Exactly reproduce each entry, leaving out nothing.

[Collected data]
=== Section Start ===
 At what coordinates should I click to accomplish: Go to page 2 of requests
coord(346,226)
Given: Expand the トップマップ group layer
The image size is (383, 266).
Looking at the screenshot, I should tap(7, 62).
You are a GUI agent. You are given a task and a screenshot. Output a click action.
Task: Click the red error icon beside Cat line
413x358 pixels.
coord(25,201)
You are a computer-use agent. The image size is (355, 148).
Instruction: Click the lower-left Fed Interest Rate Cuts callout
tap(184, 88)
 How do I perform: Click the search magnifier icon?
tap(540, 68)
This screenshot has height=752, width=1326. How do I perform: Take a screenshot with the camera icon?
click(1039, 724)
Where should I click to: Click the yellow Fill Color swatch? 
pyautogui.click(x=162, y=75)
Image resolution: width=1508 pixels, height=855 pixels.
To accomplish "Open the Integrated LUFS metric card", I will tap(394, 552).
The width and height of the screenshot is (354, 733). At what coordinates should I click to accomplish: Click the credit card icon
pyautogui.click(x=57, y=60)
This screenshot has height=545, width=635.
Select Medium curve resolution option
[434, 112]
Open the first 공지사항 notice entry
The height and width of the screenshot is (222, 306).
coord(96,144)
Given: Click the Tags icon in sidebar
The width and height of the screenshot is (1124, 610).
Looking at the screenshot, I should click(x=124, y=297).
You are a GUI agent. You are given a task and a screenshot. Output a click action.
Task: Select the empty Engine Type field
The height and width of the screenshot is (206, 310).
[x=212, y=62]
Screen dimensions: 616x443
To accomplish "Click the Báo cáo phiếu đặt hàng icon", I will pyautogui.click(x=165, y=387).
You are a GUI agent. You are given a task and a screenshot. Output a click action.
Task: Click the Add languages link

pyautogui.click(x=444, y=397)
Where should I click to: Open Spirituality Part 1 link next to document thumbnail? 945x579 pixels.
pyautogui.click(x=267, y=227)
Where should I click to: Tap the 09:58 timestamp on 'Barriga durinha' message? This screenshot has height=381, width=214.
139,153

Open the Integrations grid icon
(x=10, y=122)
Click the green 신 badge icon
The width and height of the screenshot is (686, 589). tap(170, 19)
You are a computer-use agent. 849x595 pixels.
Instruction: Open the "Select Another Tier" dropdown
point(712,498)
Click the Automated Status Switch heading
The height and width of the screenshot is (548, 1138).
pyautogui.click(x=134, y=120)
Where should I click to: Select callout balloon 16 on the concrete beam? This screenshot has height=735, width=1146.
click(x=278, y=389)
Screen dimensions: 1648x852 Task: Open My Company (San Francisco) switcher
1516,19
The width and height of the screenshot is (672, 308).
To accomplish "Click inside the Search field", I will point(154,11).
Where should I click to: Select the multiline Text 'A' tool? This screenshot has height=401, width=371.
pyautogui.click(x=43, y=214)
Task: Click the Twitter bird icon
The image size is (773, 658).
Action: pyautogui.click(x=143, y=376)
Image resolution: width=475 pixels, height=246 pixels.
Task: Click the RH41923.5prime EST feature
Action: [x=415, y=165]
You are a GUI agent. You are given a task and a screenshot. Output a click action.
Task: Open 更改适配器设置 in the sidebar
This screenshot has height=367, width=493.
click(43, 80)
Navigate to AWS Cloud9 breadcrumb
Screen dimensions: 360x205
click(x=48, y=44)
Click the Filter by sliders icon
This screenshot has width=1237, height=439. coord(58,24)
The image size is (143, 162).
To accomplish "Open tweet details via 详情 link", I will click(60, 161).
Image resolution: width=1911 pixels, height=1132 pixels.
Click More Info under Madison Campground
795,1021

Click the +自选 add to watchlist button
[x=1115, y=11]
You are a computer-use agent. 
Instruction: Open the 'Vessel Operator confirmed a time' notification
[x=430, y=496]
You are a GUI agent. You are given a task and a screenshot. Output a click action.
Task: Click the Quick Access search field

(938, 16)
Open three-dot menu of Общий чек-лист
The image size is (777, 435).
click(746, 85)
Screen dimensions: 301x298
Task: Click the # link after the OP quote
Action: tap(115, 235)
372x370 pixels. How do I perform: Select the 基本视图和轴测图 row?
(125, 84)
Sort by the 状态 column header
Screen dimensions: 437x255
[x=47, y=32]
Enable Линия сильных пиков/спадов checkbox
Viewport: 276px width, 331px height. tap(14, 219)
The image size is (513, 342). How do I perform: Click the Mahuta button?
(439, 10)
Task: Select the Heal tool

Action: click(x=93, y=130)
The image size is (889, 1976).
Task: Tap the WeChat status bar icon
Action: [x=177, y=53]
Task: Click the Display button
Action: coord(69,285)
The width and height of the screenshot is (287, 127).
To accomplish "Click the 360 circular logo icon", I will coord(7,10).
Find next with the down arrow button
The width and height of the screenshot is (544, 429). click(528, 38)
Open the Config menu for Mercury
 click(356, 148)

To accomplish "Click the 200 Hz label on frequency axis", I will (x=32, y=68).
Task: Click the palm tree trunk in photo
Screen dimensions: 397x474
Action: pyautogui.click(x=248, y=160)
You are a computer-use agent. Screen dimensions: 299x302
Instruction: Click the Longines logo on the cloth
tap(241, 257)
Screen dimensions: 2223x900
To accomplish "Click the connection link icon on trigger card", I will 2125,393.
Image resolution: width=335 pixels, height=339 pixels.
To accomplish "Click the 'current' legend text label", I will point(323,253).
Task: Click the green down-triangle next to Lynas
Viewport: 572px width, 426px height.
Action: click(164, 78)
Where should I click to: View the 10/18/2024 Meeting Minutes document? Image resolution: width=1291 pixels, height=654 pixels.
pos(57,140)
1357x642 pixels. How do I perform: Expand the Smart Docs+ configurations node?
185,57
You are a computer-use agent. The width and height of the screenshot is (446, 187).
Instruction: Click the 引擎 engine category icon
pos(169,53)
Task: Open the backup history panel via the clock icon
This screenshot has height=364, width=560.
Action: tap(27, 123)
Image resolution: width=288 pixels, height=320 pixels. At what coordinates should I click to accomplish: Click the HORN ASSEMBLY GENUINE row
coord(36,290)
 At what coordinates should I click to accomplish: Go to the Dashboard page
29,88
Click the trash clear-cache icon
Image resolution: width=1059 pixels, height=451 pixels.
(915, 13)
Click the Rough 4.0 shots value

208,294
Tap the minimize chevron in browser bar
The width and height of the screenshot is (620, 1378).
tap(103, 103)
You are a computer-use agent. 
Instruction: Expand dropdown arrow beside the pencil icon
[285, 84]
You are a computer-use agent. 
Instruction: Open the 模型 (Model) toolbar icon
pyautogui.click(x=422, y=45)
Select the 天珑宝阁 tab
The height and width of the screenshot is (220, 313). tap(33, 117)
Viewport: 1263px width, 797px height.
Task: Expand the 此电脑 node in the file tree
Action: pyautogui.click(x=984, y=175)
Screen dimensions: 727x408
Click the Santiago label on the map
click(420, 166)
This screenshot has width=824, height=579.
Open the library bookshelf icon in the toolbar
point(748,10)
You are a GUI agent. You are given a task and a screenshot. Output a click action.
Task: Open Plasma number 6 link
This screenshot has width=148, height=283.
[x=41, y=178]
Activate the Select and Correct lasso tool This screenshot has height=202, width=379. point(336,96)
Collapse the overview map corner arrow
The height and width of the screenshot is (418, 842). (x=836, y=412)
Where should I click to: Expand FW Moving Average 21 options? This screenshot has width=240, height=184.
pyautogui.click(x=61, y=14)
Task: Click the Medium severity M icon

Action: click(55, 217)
=== Section End ===
• Answer space:
 At what coordinates should I click to accomplish: Go to page 2 of requests
coord(346,226)
Given: Expand the トップマップ group layer
The image size is (383, 266).
Looking at the screenshot, I should tap(7, 62).
You are a GUI agent. You are given a task and a screenshot. Output a click action.
Task: Click the red error icon beside Cat line
413x358 pixels.
coord(25,201)
You are a computer-use agent. The image size is (355, 148).
Instruction: Click the lower-left Fed Interest Rate Cuts callout
tap(184, 88)
 How do I perform: Click the search magnifier icon?
tap(540, 68)
This screenshot has height=752, width=1326. How do I perform: Take a screenshot with the camera icon?
click(1039, 724)
Where should I click to: Click the yellow Fill Color swatch? 
pyautogui.click(x=162, y=75)
Image resolution: width=1508 pixels, height=855 pixels.
To accomplish "Open the Integrated LUFS metric card", I will tap(394, 552).
The width and height of the screenshot is (354, 733). At what coordinates should I click to accomplish: Click the credit card icon
pyautogui.click(x=57, y=60)
This screenshot has height=545, width=635.
Select Medium curve resolution option
[434, 112]
Open the first 공지사항 notice entry
The height and width of the screenshot is (222, 306).
coord(96,144)
Given: Click the Tags icon in sidebar
The width and height of the screenshot is (1124, 610).
Looking at the screenshot, I should click(x=124, y=297).
You are a GUI agent. You are given a task and a screenshot. Output a click action.
Task: Select the empty Engine Type field
The height and width of the screenshot is (206, 310).
[x=212, y=62]
Screen dimensions: 616x443
To accomplish "Click the Báo cáo phiếu đặt hàng icon", I will pyautogui.click(x=165, y=387).
You are a GUI agent. You are given a task and a screenshot. Output a click action.
Task: Click the Add languages link

pyautogui.click(x=444, y=397)
Where should I click to: Open Spirituality Part 1 link next to document thumbnail? 945x579 pixels.
pyautogui.click(x=267, y=227)
Where should I click to: Tap the 09:58 timestamp on 'Barriga durinha' message? This screenshot has height=381, width=214.
139,153

Open the Integrations grid icon
(x=10, y=122)
Click the green 신 badge icon
The width and height of the screenshot is (686, 589). tap(170, 19)
You are a computer-use agent. 849x595 pixels.
Instruction: Open the "Select Another Tier" dropdown
point(712,498)
Click the Automated Status Switch heading
The height and width of the screenshot is (548, 1138).
pyautogui.click(x=134, y=120)
Where should I click to: Select callout balloon 16 on the concrete beam? This screenshot has height=735, width=1146.
click(x=278, y=389)
Screen dimensions: 1648x852 Task: Open My Company (San Francisco) switcher
1516,19
The width and height of the screenshot is (672, 308).
To accomplish "Click inside the Search field", I will point(154,11).
Where should I click to: Select the multiline Text 'A' tool? This screenshot has height=401, width=371.
pyautogui.click(x=43, y=214)
Task: Click the Twitter bird icon
The image size is (773, 658).
Action: pyautogui.click(x=143, y=376)
Image resolution: width=475 pixels, height=246 pixels.
Task: Click the RH41923.5prime EST feature
Action: [x=415, y=165]
You are a GUI agent. You are given a task and a screenshot. Output a click action.
Task: Open 更改适配器设置 in the sidebar
This screenshot has height=367, width=493.
click(43, 80)
Navigate to AWS Cloud9 breadcrumb
Screen dimensions: 360x205
click(x=48, y=44)
Click the Filter by sliders icon
This screenshot has width=1237, height=439. coord(58,24)
The image size is (143, 162).
To accomplish "Open tweet details via 详情 link", I will click(60, 161).
Image resolution: width=1911 pixels, height=1132 pixels.
Click More Info under Madison Campground
795,1021

Click the +自选 add to watchlist button
[x=1115, y=11]
You are a computer-use agent. 
Instruction: Open the 'Vessel Operator confirmed a time' notification
[x=430, y=496]
You are a GUI agent. You are given a task and a screenshot. Output a click action.
Task: Click the Quick Access search field

(938, 16)
Open three-dot menu of Общий чек-лист
The image size is (777, 435).
click(746, 85)
Screen dimensions: 301x298
Task: Click the # link after the OP quote
Action: tap(115, 235)
372x370 pixels. How do I perform: Select the 基本视图和轴测图 row?
(125, 84)
Sort by the 状态 column header
Screen dimensions: 437x255
[x=47, y=32]
Enable Линия сильных пиков/спадов checkbox
Viewport: 276px width, 331px height. tap(14, 219)
The image size is (513, 342). How do I perform: Click the Mahuta button?
(439, 10)
Task: Select the Heal tool

Action: click(x=93, y=130)
The image size is (889, 1976).
Task: Tap the WeChat status bar icon
Action: [x=177, y=53]
Task: Click the Display button
Action: coord(69,285)
The width and height of the screenshot is (287, 127).
To accomplish "Click the 360 circular logo icon", I will coord(7,10).
Find next with the down arrow button
The width and height of the screenshot is (544, 429). click(528, 38)
Open the Config menu for Mercury
 click(356, 148)

To accomplish "Click the 200 Hz label on frequency axis", I will (x=32, y=68).
Task: Click the palm tree trunk in photo
Screen dimensions: 397x474
Action: pyautogui.click(x=248, y=160)
You are a computer-use agent. Screen dimensions: 299x302
Instruction: Click the Longines logo on the cloth
tap(241, 257)
Screen dimensions: 2223x900
To accomplish "Click the connection link icon on trigger card", I will 2125,393.
Image resolution: width=335 pixels, height=339 pixels.
To accomplish "Click the 'current' legend text label", I will point(323,253).
Task: Click the green down-triangle next to Lynas
Viewport: 572px width, 426px height.
Action: click(164, 78)
Where should I click to: View the 10/18/2024 Meeting Minutes document? Image resolution: width=1291 pixels, height=654 pixels.
pos(57,140)
1357x642 pixels. How do I perform: Expand the Smart Docs+ configurations node?
185,57
You are a computer-use agent. The width and height of the screenshot is (446, 187).
Instruction: Click the 引擎 engine category icon
pos(169,53)
Task: Open the backup history panel via the clock icon
This screenshot has height=364, width=560.
Action: tap(27, 123)
Image resolution: width=288 pixels, height=320 pixels. At what coordinates should I click to accomplish: Click the HORN ASSEMBLY GENUINE row
coord(36,290)
 At what coordinates should I click to accomplish: Go to the Dashboard page
29,88
Click the trash clear-cache icon
Image resolution: width=1059 pixels, height=451 pixels.
(915, 13)
Click the Rough 4.0 shots value

208,294
Tap the minimize chevron in browser bar
The width and height of the screenshot is (620, 1378).
tap(103, 103)
You are a computer-use agent. 
Instruction: Expand dropdown arrow beside the pencil icon
[285, 84]
You are a computer-use agent. 
Instruction: Open the 模型 (Model) toolbar icon
pyautogui.click(x=422, y=45)
Select the 天珑宝阁 tab
The height and width of the screenshot is (220, 313). tap(33, 117)
Viewport: 1263px width, 797px height.
Task: Expand the 此电脑 node in the file tree
Action: pyautogui.click(x=984, y=175)
Screen dimensions: 727x408
Click the Santiago label on the map
click(420, 166)
This screenshot has width=824, height=579.
Open the library bookshelf icon in the toolbar
point(748,10)
You are a GUI agent. You are given a task and a screenshot. Output a click action.
Task: Open Plasma number 6 link
This screenshot has width=148, height=283.
[x=41, y=178]
Activate the Select and Correct lasso tool This screenshot has height=202, width=379. point(336,96)
Collapse the overview map corner arrow
The height and width of the screenshot is (418, 842). (x=836, y=412)
Where should I click to: Expand FW Moving Average 21 options? This screenshot has width=240, height=184.
pyautogui.click(x=61, y=14)
Task: Click the Medium severity M icon

Action: click(55, 217)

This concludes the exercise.